Biological Signals Identification

Hello everyone. I hope y’all are well!

My name is Juan Sebastian Conde. Recently, I have been doing some personal research regarding the use of machine learning and deep learning techniques to identify and determine important information in biosignals from ECG (electrocardiogram), Cortisol sensing analysis, EEG signals for anxiety and stress, among others.

During my research, I have found a very innovative approach based on the construction of recurrent plots (recurrent images) based on these signals. The idea is founded on the use of image recognition techniques to determine and categorise important events.

You can check here the underlying principle:
Garcia-Ceja, Enrique, Md Zia Uddin, and Jim Torresen. “Classification of recurrence plots’ distance matrices with a convolutional neural network for activity recognition.” Procedia computer science 130 (2018): 157-163.

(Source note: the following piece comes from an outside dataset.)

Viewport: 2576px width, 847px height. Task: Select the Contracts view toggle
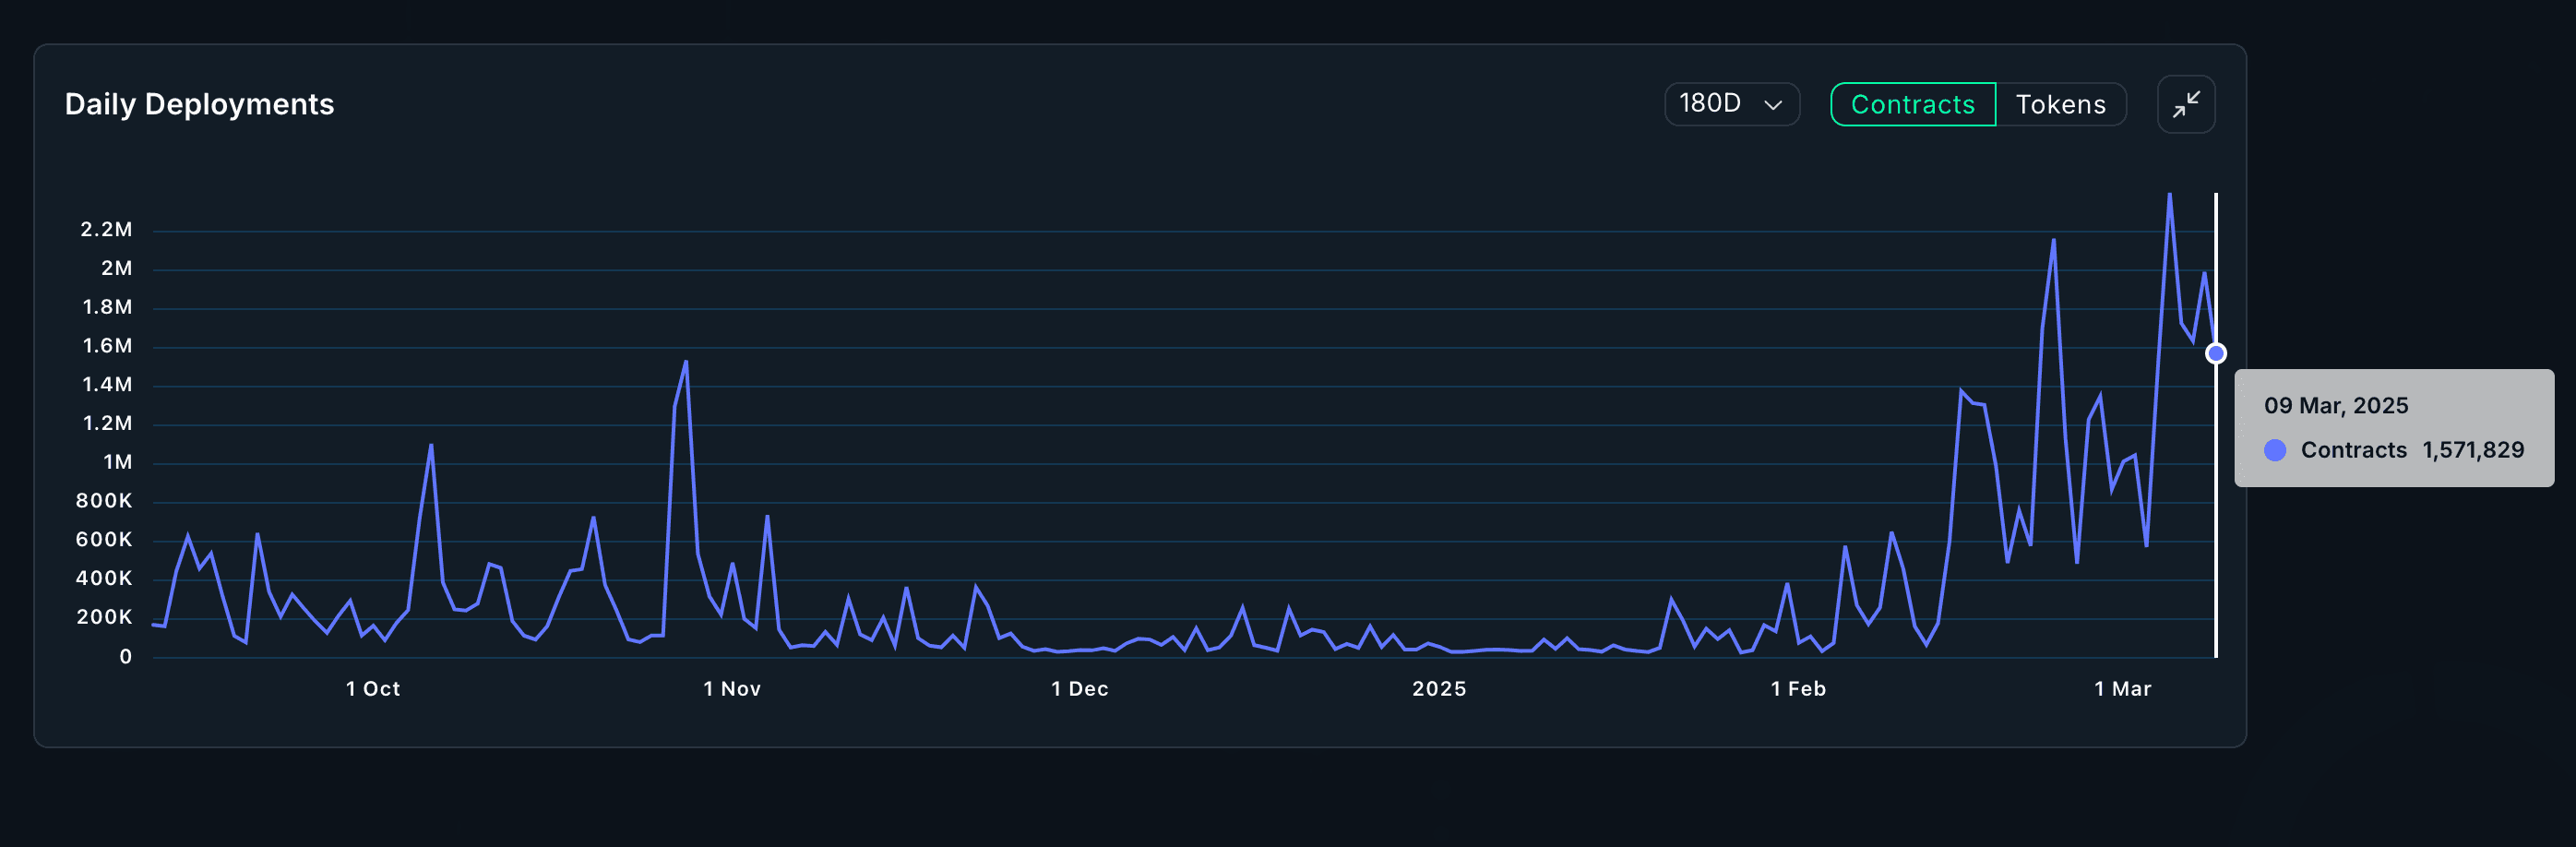point(1912,104)

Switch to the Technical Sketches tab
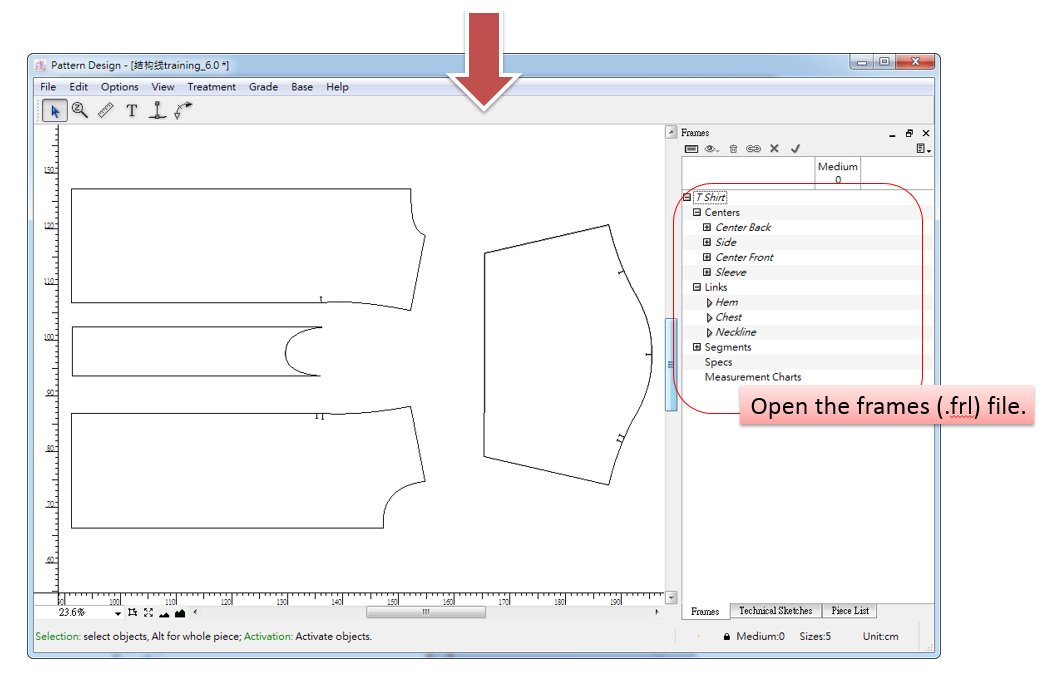point(776,611)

Now, there is a particular question that I would like to ask anyone interested in this topic. But first, I would like to provide some context:

  • You are running an experiment with a couple of subjects. These subjects have sensors connected to their bodies, recording at bio-signals at 100Hz. In the experiment, each subject is sitting down and is watching at a screen that provides TWO simple instructions ( stand-up or lift your right arm). Each instruction is given at 8 seconds intervals.
    Now, to identify the potential bio-signals driven by these actions, the data for the analysis consists in:
  1. Raw signal from the sensor
  2. The times for the markers given the instructions to the subjects.

Okay?

Now comes the fun part. As you know, every subject is different, and their response might be different; additionally, each subject might execute those actions with a certain delay after each instruction is shown on the screen.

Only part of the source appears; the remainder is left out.